* Aim of the exercise *
In the IBM 7772 text, what name did Westinghouse give the system in which it used the 7772?

* Text passage *

The 7772 is mentioned in online documents as early as 1964 and is listed as withdrawn in the 1979 IBM Sales Manual. It does not appear in any online copy of an IBM Manual after 1977.

IBM 7772
| Model | Announced | Withdrawn | Attachment | Length | Width | Height | Weight | Heat output/hr |
|---|---|---|---|---|---|---|---|---|
| 7772-3 | Approximately 1964 | During or after 1977 | S/360 & S/370 | 37+1⁄2 in (95 cm) | 31+1⁄2 in (80 cm) | 70 in (180 cm) | 600 lb (270 kg) | 5,100 BTU (1,300 kcal) |

=== Example users ===

- In 1968 Westinghouse reported they were using an IBM 7772 as part of a system they called Westar (Westinghouse Telephone Aperture Retrieval). An engineer could request an engineering drawing by dialling into the 7772, entering the desired document number as well as pertinent information like their department code, telephone number and employee number. They would then be verbally given the result which was either "message accepted" (meaning the order had been placed), or an informative message such as "this is a restricted drawing" or "there is no record of this document".

* Data excerpts *

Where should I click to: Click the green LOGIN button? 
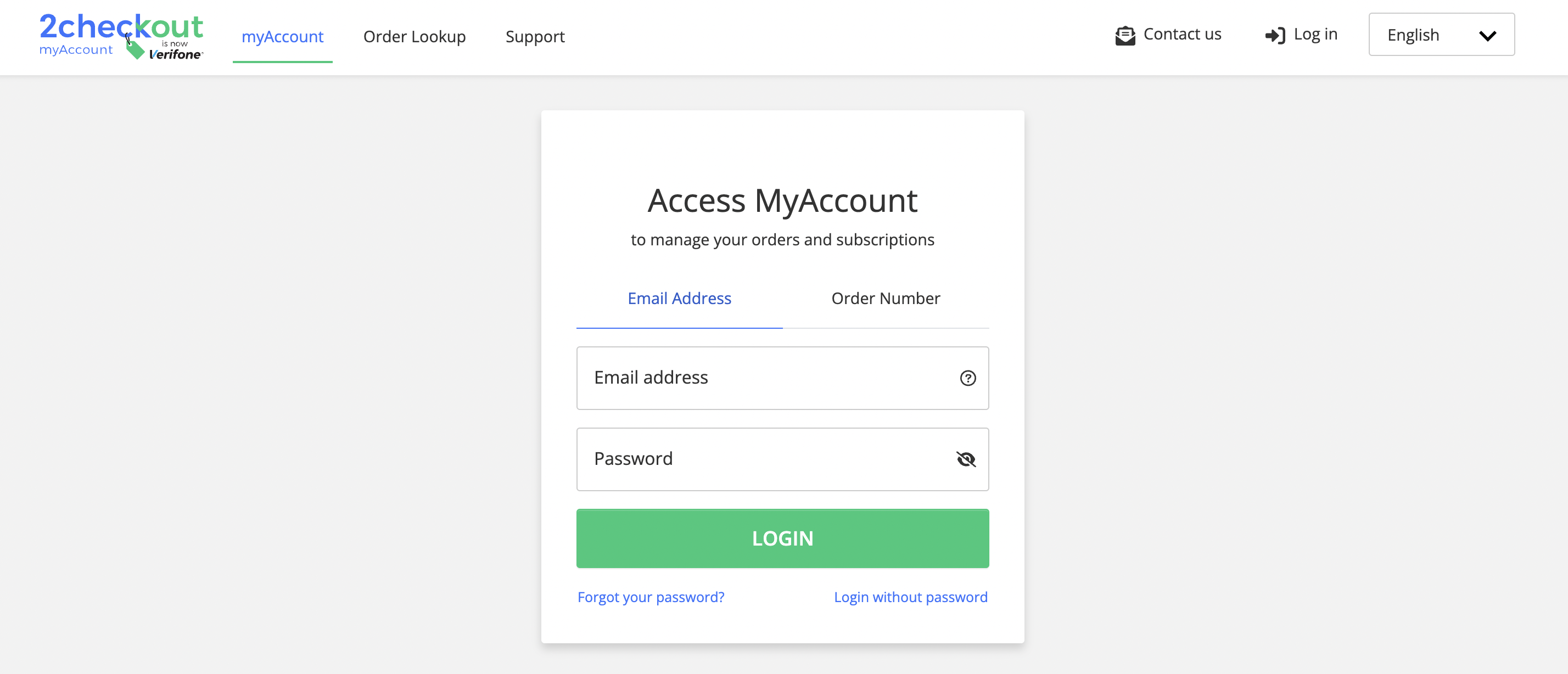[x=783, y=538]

* * *

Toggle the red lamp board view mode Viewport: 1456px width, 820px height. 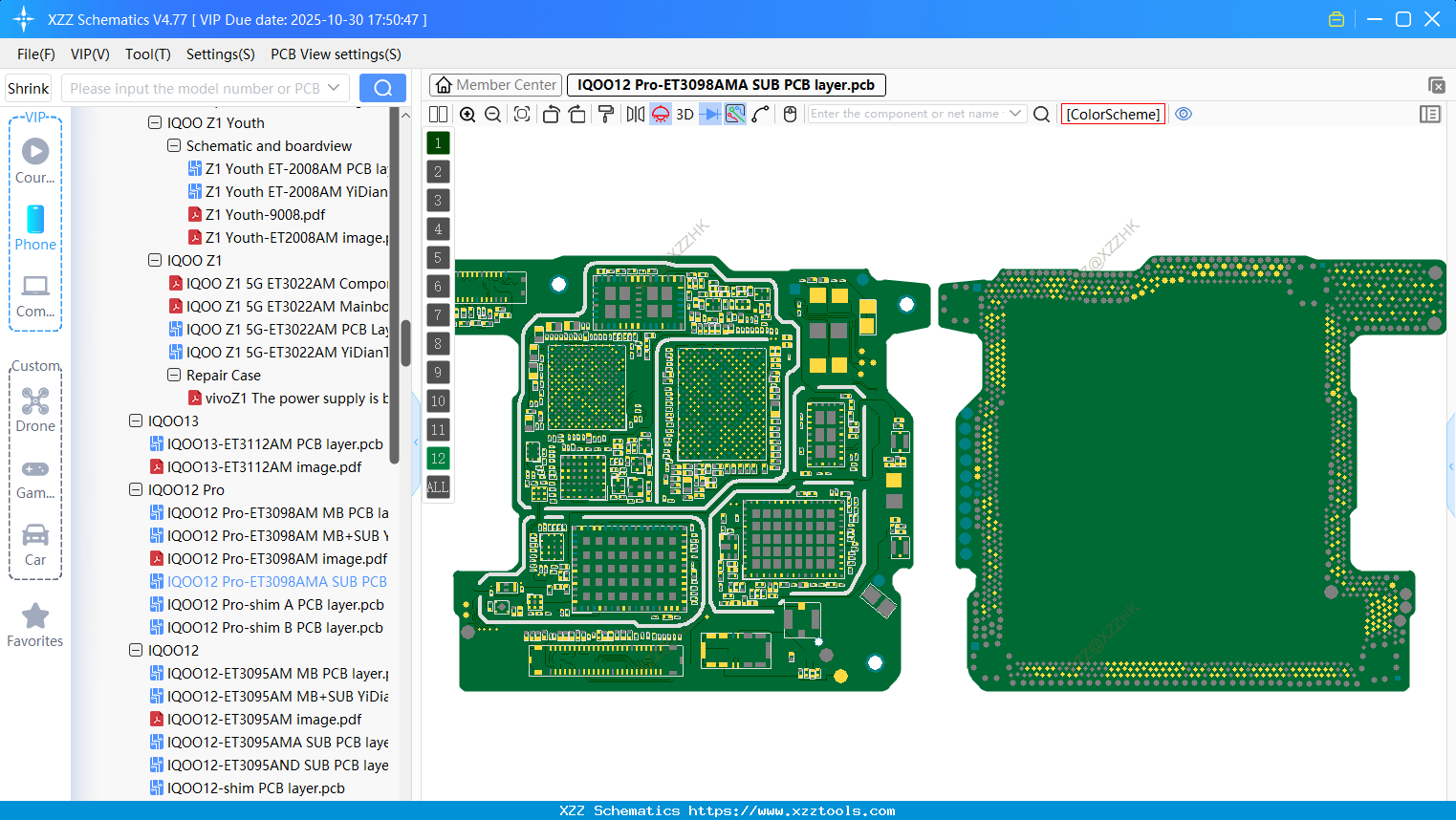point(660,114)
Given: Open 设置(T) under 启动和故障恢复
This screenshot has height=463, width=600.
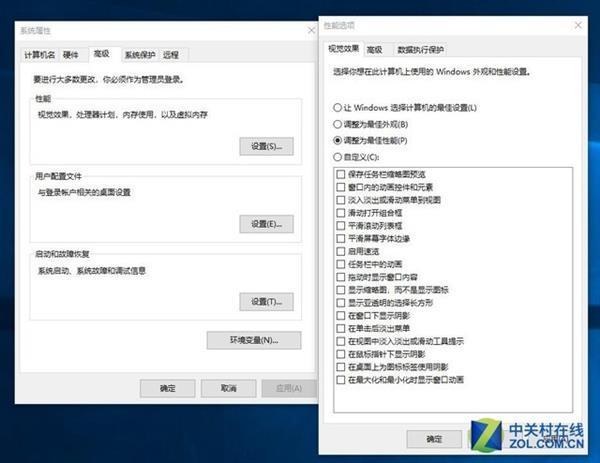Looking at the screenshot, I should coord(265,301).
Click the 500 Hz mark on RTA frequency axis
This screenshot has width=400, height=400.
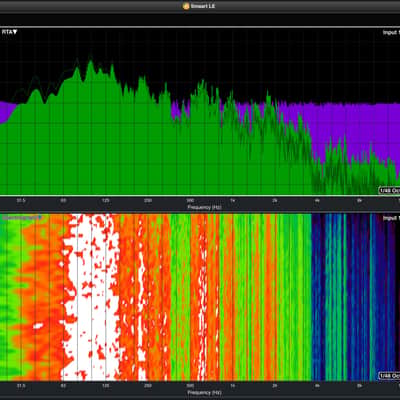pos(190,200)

* Finished exercise *
Westar (Westinghouse Telephone Aperture Retrieval).